Вообще, самое главное, что было в прошедшей, многолетней жизни Мироедова (так звали старичка) — это дьявольские плевки, плевки в изображение Бога, которое в виде иконы висело у него в комнате под горшочком с цветами. Правда, последнее время на иконе ему виделась (словно по наваждению) кошачья мордочка, причём с папиросой в зубах. «Приидите ко Мне, труждающиеся и обременённые, и Я успокою вас».
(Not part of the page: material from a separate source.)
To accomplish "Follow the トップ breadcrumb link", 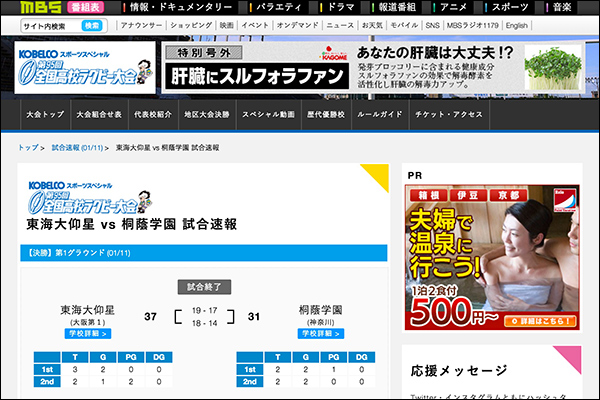I will (x=29, y=147).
В сочетании с кошачьей мордочкой эта надпись особенно веселила Мироедова своей наглостью. Не раз он одиноко принимался плясать вокруг этой «иконы», переваливаясь и хрустко давя клопов. Иногда махал невидимому платочком. Вообще, ему казалось странным, что кошки адекватны Творцу. Не раз поэтому он пытался ловить их за хвост. И страшно причитал при этом.
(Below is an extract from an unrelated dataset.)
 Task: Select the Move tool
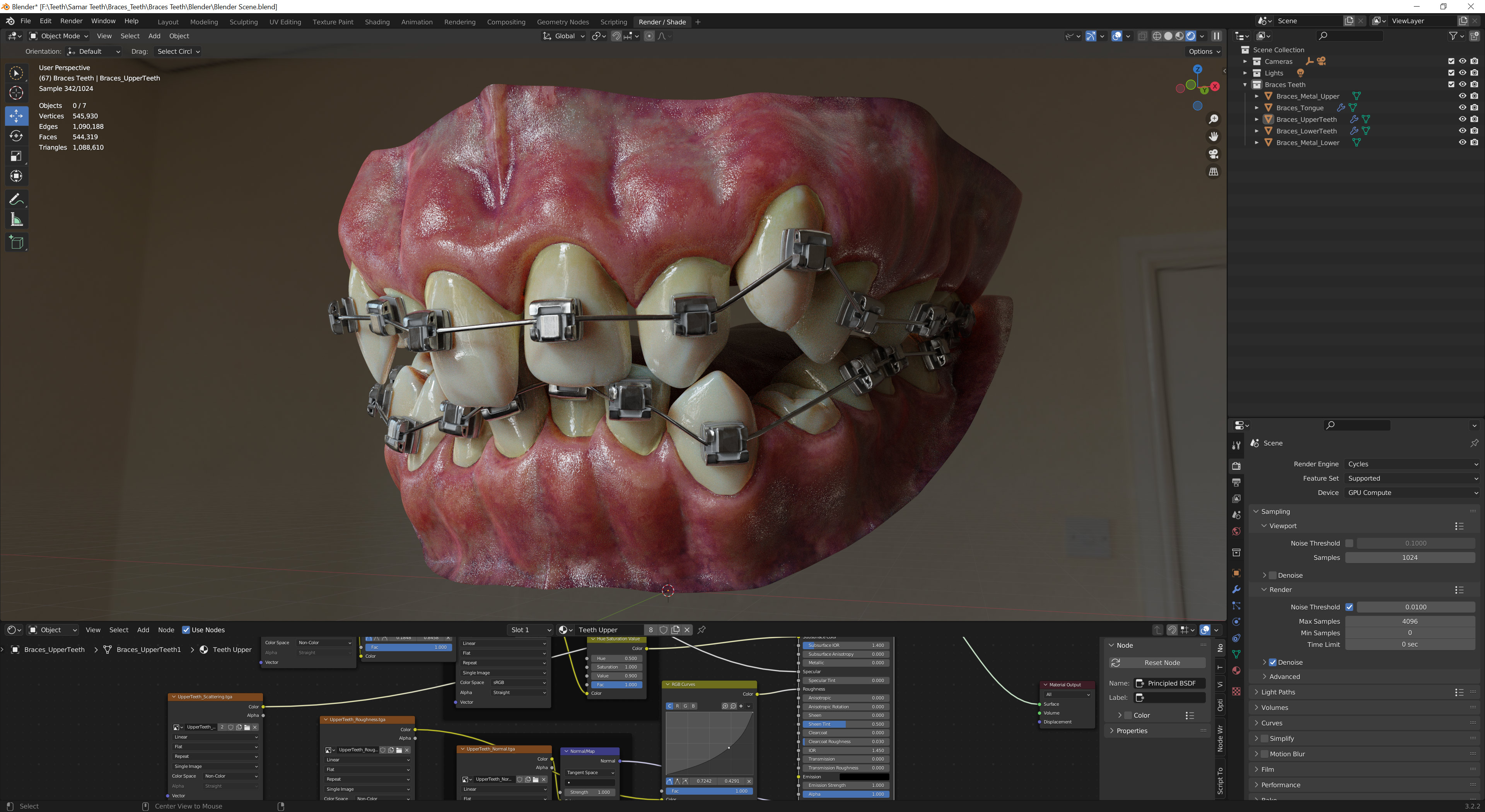16,116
Но сейчас всё это осталось позади. Собственная смерть чудилась ему существенней бытия Бога. Он видел её в провалах окон, в бездне, открывающейся в небе. Волосы шевелились у него на голове. Он чувствовал всем потеющим телом её приближение. Казалось, от страха, который не мог осознаваться полностью, настолько он был ужасен, сперма капала с его языка. Часто, в полусне, он ползал по полу, слизывая пыль, стараясь соотнести свою смерть с чем-нибудь нормальным, вроде пола.
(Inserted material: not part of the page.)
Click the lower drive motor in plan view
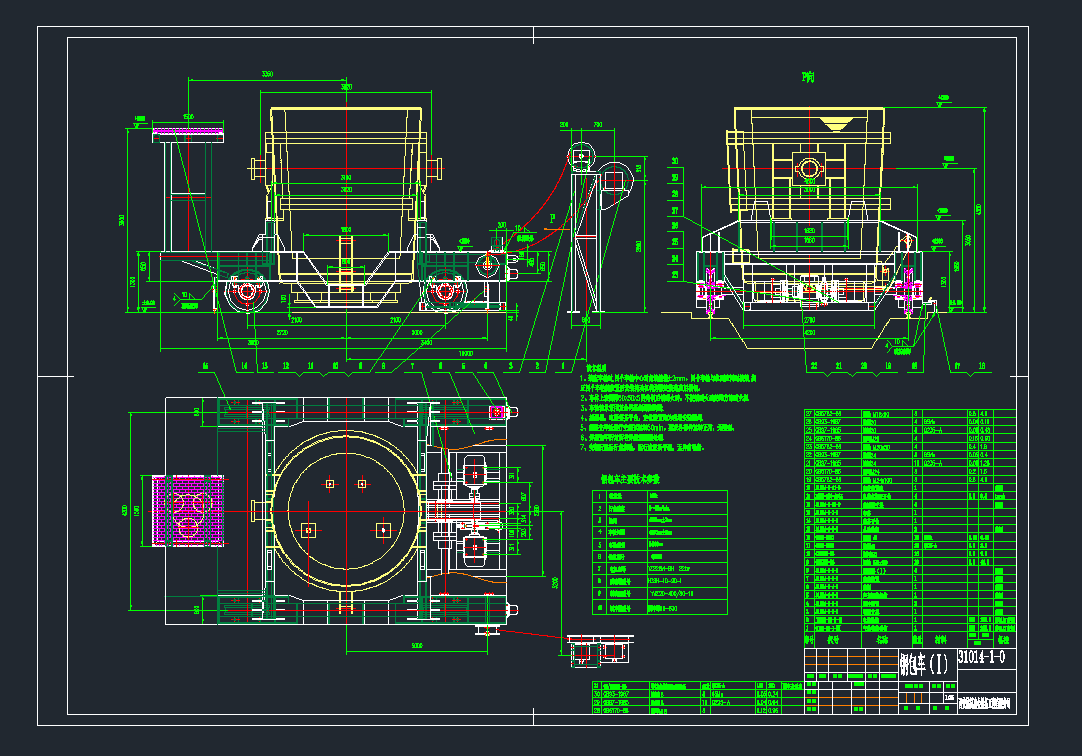The height and width of the screenshot is (756, 1082). [x=474, y=547]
Но исчезающее тело своё он жалел всё больше и больше. Точно его тело стало для него Богом, который сошёл с ума.
Дёргаясь ляжками, он думал о том, что этих токов не будет на том свете. Часто он заворачивался в одеяло. И пытался спать целыми днями. Чем ближе приближался конец, тем более застывал его разум, пытаясь быть вне осознания смерти. Единственное, что Мироедов истерически совершал, было нервное и вместе с тем субстанциональное поглаживание собственной задницы, у которой он словно вымаливал прощение за то, что умирает и расстаётся с телом. Он чуял смрадно-сладострастное воздыхание своей плоти, воздыхание, которое мутило мозг последним чувственным желанием — броситься на себя. Казалось, зелёные миазмы, угрюмо-эротические и в то же время потусторонние, исходят из его постели, в которой он корчился, умирая. Ему хотелось поцеловать собственный зад. Тысячи ощущений он вкладывал в это своё поглаживанье. Здесь роилась и слеза, и страх потерять себя, и прощание с собственным живым куском, и неопределённость конечного итога. В конце концов он гладил потому, чтобы заднице было теплее в могиле. Именно теплоты он жаждал больше всего. Тело становилось для него нежной грелкой, которая согревала его душу, отстраняя внебожеский холод абсолютного одиночества.
И теперь ему приходилось расставаться с этой грелкой. По стуку сердца он чувствовал, что конец рядом. Ощущая себя уже совсем в могиле, он ещё истеричней гладил и согревал зад, пытаясь умилить себя и этим безнадёжным, как слеза засохшего детского трупа, умилением хоть немного смягчить собственную смерть. Не имело смысла вызывать врачей (всё было неотвратимо) и вообще брать нечто несуществующее от ненавистной, тупой и автономной галлюцинации — внешнего мира. В него можно было только мочиться — мочиться неиссякаемой потусторонней струёй, пока потусторонность не зальёт этот идиотически кривляющийся лик.